I like The Narrows myself for several reasons. First I only live 2 minutes away from the 64th entrance and it's a nice spot with plenty of space to set up and a bathroom, which is a huge plus in my book lol. But my experience fishing there is it's definitely hit or miss. I've had days there with non stop action with 2 rods screaming at once and I've had days where I release my baitfish just as lively as when I put him on the hook. From what I've gathered a SW wind is the most productive there, I know this is the opposite of the shoreline but for some reason the deadest days there are when there's a NE wind. There's free baitfish under the pier all day long ,nice pups and big cow nose rays, even sharks.There are keeper specks near the pier up to about 20" but you have to wade thru a steady stream of undersized ones in the 9-10" range to find the big boy, but if anything they provide with you action till the keeper shows up. They seem to favor soft lures with a red head/white tail combo.


----------



## odu55 (Jan 16, 2010)

BLACK ADDER said:


> Lynnhaven Narrows has been a little spot I drop in on now and then....the problem is getting INFO! Folks that fish there don't talk.
> 
> BA


what area are you referring to as the "narrows"I fish back in lynnhaven pretty frequently and haven't herd of anywhere known as the narrows maybe I've been fishing it and haven't even realized it haha


----------



## afout07 (Jan 29, 2014)

surfqban said:


> I like The Narrows myself for several reasons. First I only live 2 minutes away from the 64th entrance and it's a nice spot with plenty of space to set up and a bathroom, which is a huge plus in my book lol. But my experience fishing there is it's definitely hit or miss. I've had days there with non stop action with 2 rods screaming at once and I've had days where I release my baitfish just as lively as when I put him on the hook. From what I've gathered a SW wind is the most productive there, I know this is the opposite of the shoreline but for some reason the deadest days there are when there's a NE wind. There's free baitfish under the pier all day long ,nice pups and big cow nose rays, even sharks.There are keeper specks near the pier up to about 20" but you have to wade thru a steady stream of undersized ones in the 9-10" range to find the big boy, but if anything they provide with you action till the keeper shows up. They seem to favor soft lures with a red head/white tail combo.
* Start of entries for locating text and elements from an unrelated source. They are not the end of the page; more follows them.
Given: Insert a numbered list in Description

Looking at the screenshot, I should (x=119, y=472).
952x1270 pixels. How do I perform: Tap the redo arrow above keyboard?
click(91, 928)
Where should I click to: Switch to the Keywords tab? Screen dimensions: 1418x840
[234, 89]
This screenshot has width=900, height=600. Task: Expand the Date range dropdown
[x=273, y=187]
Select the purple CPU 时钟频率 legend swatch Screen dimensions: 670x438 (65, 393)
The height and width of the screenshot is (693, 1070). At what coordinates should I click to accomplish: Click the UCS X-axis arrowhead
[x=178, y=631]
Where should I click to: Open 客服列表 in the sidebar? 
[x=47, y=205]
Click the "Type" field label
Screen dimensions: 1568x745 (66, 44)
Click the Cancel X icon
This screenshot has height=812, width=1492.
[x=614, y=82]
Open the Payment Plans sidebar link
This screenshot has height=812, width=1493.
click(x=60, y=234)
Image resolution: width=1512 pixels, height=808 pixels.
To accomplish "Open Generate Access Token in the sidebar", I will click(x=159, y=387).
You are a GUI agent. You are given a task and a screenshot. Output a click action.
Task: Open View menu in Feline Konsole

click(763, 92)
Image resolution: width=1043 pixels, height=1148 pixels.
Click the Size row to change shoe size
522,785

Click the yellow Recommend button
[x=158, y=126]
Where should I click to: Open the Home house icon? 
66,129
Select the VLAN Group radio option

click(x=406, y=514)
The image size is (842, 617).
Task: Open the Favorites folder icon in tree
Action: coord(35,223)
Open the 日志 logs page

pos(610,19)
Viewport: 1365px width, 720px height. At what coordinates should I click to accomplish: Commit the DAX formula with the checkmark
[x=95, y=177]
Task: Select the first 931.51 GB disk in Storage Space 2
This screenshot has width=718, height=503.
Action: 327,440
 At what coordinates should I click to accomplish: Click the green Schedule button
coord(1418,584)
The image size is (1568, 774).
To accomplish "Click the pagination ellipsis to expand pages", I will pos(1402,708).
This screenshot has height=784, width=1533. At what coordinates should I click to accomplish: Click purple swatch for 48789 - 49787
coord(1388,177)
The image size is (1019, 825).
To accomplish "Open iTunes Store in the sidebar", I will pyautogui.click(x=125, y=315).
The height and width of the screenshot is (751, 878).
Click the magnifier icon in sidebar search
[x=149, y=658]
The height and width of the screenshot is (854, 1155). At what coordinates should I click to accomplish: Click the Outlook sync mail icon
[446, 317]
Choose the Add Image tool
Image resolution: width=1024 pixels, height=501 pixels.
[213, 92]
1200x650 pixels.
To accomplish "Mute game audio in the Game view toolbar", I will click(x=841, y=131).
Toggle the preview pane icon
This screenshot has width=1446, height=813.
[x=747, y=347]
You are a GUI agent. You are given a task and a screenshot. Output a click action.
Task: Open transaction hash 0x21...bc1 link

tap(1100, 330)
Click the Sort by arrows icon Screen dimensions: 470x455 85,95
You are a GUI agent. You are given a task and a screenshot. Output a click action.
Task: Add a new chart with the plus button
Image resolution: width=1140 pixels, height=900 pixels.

Where is this pier? I didn't know there was a pier around there


----------



## surfqban (Apr 8, 2014)

It's more of a floating dock but it's right next to the boat launch area. No rails but your right on top of the water so don't need a dip net just a normal landing net.


----------



## afout07 (Jan 29, 2014)

I know where you are talking about. Haven't been there in awhile. Do you just cast lures around there and catch fish? Last time I was there was probably back in May. Didn't have any luck then and it's kind of a drive from where I live so I don't go there often.


----------



## surfqban (Apr 8, 2014)

I catch live spot under the dock on small crappie hooks with little bits of squid and toss them out live, have caught nice pups and specks on them. While the live baits are out I cast with lures straight out from the dock, there's usually specks around the dock of varying sizes. Lots of flounder are caught there too butt all are undersized, I've never seen a keeper flounder come out of there, always thought that was odd.


----------



## OrangeCap (Sep 26, 2014)

I'm always looking for new spots, if one of you want to hit me up in PM to narrow the location of the narrows... it would be much appreciated


----------



## afout07 (Jan 29, 2014)

surfqban said:


> I catch live spot under the dock on small crappie hooks with little bits of squid and toss them out live, have caught nice pups and specks on them. While the live baits are out I cast with lures straight out from the dock, there's usually specks around the dock of varying sizes. Lots of flounder are caught there too butt all are undersized, I've never seen a keeper flounder come out of there, always thought that was odd.


Hmm. I'll have to give it a try. Maybe sometime this week. Usually I only fish the surf but i don't like to go through the week cause it's a pain to drag all that gear down the beach after work. Only to have to leave a couple hours later. The narrows is off of 64th street orangecap. It's really not a big secret. It's part of first landing state park.


----------



## afout07 (Jan 29, 2014)

Gave this place a try this afternoon. The water was really choppy. Girlfriend caught the small spot around the dock like surfqban said. Didn't get anything else though. Started out throwing bass assassin in electric chicken and then switched to white curly tail grubs on a red jig head. No bites on either. Threw out a live spot and something ate it but I didn't hook up. Oh and she snagged what looked to be a makeshift crab trap. It had been in the water for awhile. It was full of some yellow plant thing some small crabs and small shrimp


----------